На рассвете он вскочил, выспавшийся и бодрый. На стуле, аккуратно сложенные, лежали чистые шоссы, рубаха и бордовый, с вышивкой, кафтан. Иштван некоторое время с удивлением разглядывал его.

«Ого, а мода-то изменилась!»

Одеваясь, он взглянул в окно и с ужасом увидел сидящего на скамье перед домом отца, а рядом с ним — злосчастного пса. Барат ластился, подсовывал под руку Томаша голову и жалобно повизгивал.

«Ну, уж нет, — с внезапной злостью подумал Иштван, — ничего у тебя не получится.
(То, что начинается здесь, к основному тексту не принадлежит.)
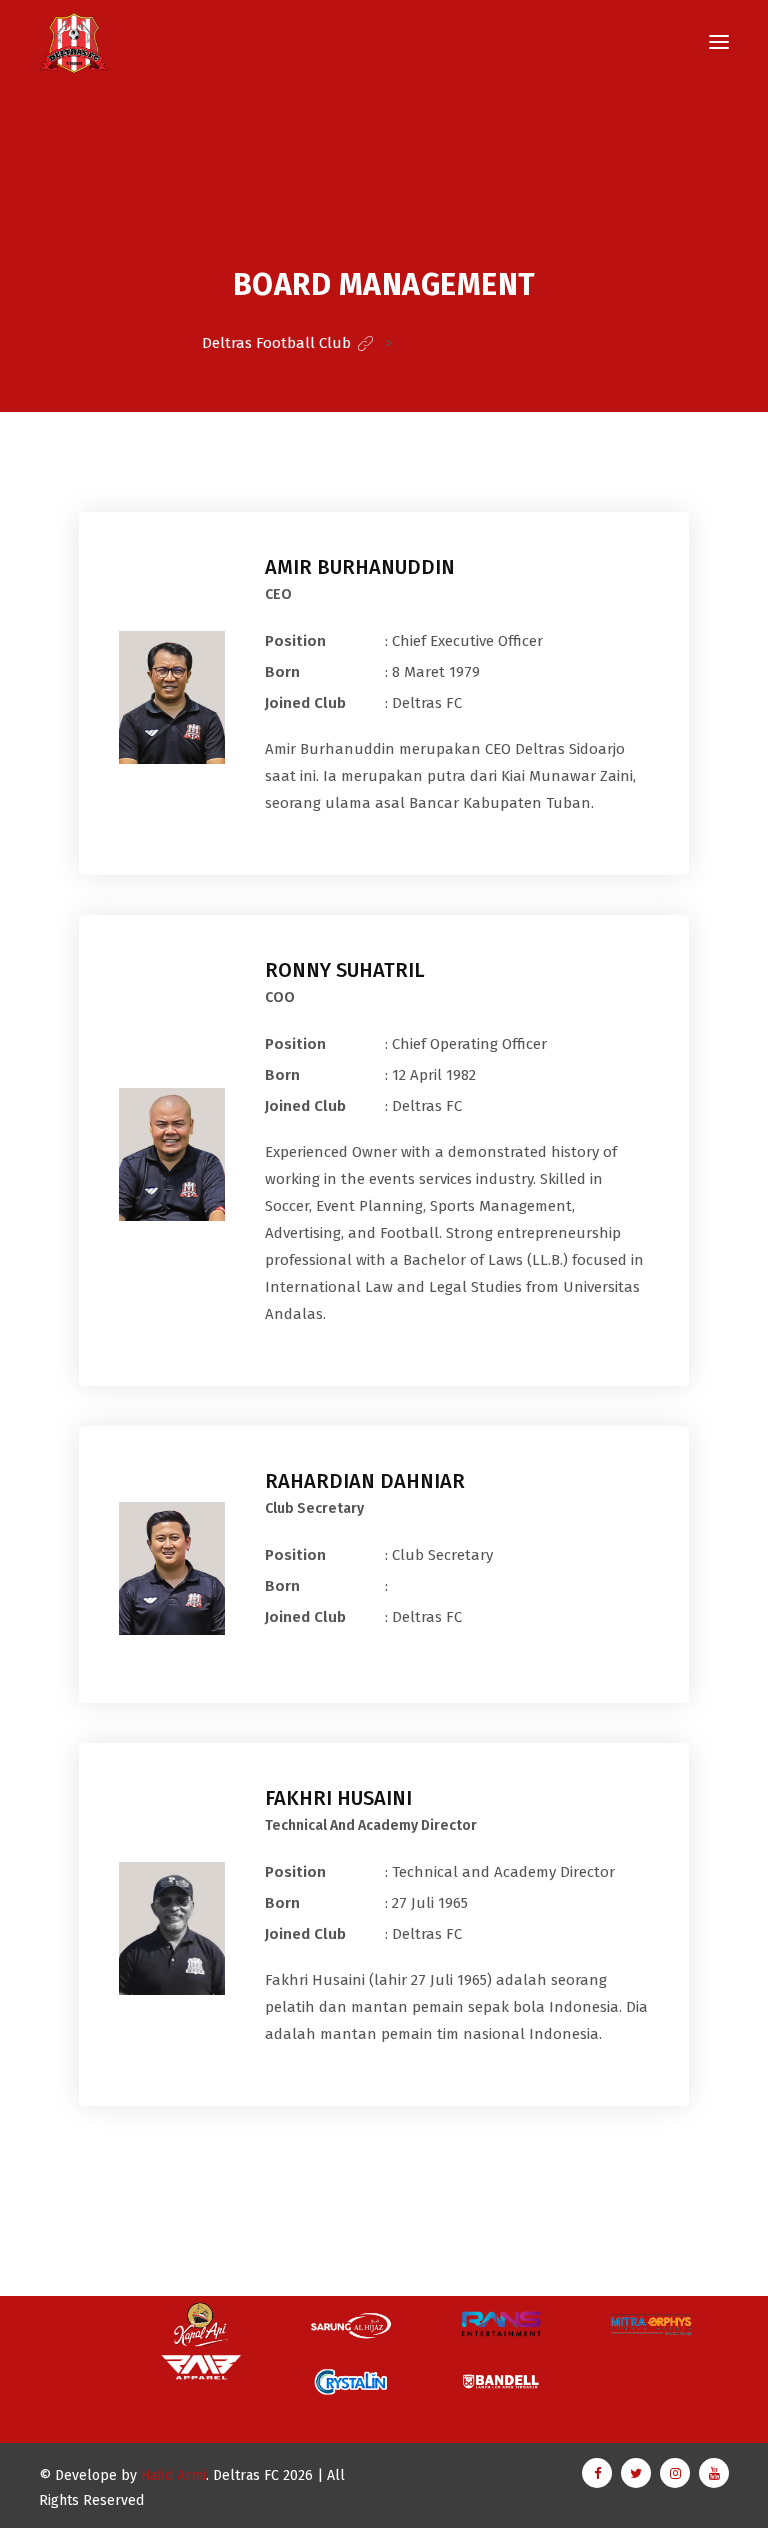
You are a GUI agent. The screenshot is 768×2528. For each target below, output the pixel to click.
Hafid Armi (173, 2475)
Ему ни в жизнь не догадаться».

Он быстро прочел молитву и, вспомнив, что скоро предстоит поездка в Пожонь, поспешно спустился вниз.

Томаш как раз входил в дом.

— Пишта, — улыбнулся он и внимательно взглянул на сына, — как вы себя чувствуете?

— Все в порядке, отец, я прекрасно выспался и готов отправиться в путь.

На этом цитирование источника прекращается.